### What this exercise asks
**A)** Using the review of Episode Three of Jonathan Strange & Mr Norrell, decide whether each statement agrees with it. For each, answer yes or no and quote the words that decide it. (i) In this episode Norrell is away at war while Strange stays in London. (ii) The Gentleman is played by Marc Warren. (iii) Lady Pole continues her friendship with Belle Strange.
**B)** From the review of Episode Three of Jonathan Strange & Mr Norrell, extract the passage starting with "Watch the lady" and going on through "with Belle Strange.".
**C)** According to the review of Episode Three of Jonathan Strange & Mr Norrell, who brought Lady Pole back from the dead, and in which episode?

### Article
- - - -

Watch the lady sawn in half, says Tony Fyler.
Episode Three of BBC’s adaptation of Jonathan Strange & Mr Norrell continues where Episodes One and Two left off – convincing the viewer that the mammoth book is one to read after all.
In the tradition of typical Napoleonic novels, the action in this episode is divided between home and away, the life of London and the life of the soldiers at the front, handily split in this instance with Norrell at home and Strange away at war. Meanwhile, Lady Pole, brought back from the dead by Mr Norrell in Episode One through the auspices of the increasingly creepy Gentleman (played by Marc Warren with the sleepy powerful eyes of a shark) continues to run ‘mad’ – prevented from speaking of her true, enchanted state by the semi-Gothic notion of ‘a rose at her mouth’ and continuing her friendship with Belle Strange.

- - - -

### Collected data

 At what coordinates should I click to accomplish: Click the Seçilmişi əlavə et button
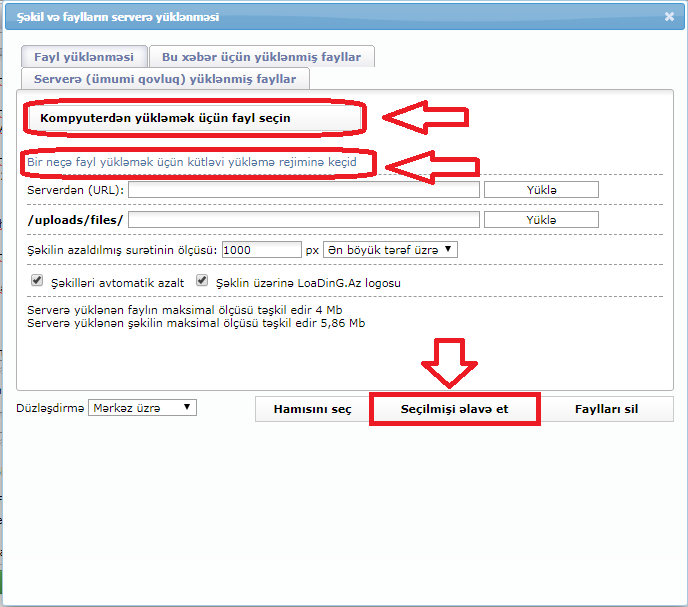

- - - -

### Solutions to each task
**A)**
(i) No: "handily split in this instance with Norrell at home and Strange away at war"
(ii) Yes: "the increasingly creepy Gentleman (played by Marc Warren"
(iii) Yes: "continuing her friendship with Belle Strange"

**B)**
Watch the lady sawn in half, says Tony Fyler.
Episode Three of BBC’s adaptation of Jonathan Strange & Mr Norrell continues where Episodes One and Two left off – convincing the viewer that the mammoth book is one to read after all.
In the tradition of typical Napoleonic novels, the action in this episode is divided between home and away, the life of London and the life of the soldiers at the front, handily split in this instance with Norrell at home and Strange away at war. Meanwhile, Lady Pole, brought back from the dead by Mr Norrell in Episode One through the auspices of the increasingly creepy Gentleman (played by Marc Warren with the sleepy powerful eyes of a shark) continues to run ‘mad’ – prevented from speaking of her true, enchanted state by the semi-Gothic notion of ‘a rose at her mouth’ and continuing her friendship with Belle Strange.

**C)** Mr Norrell brought her back in Episode One.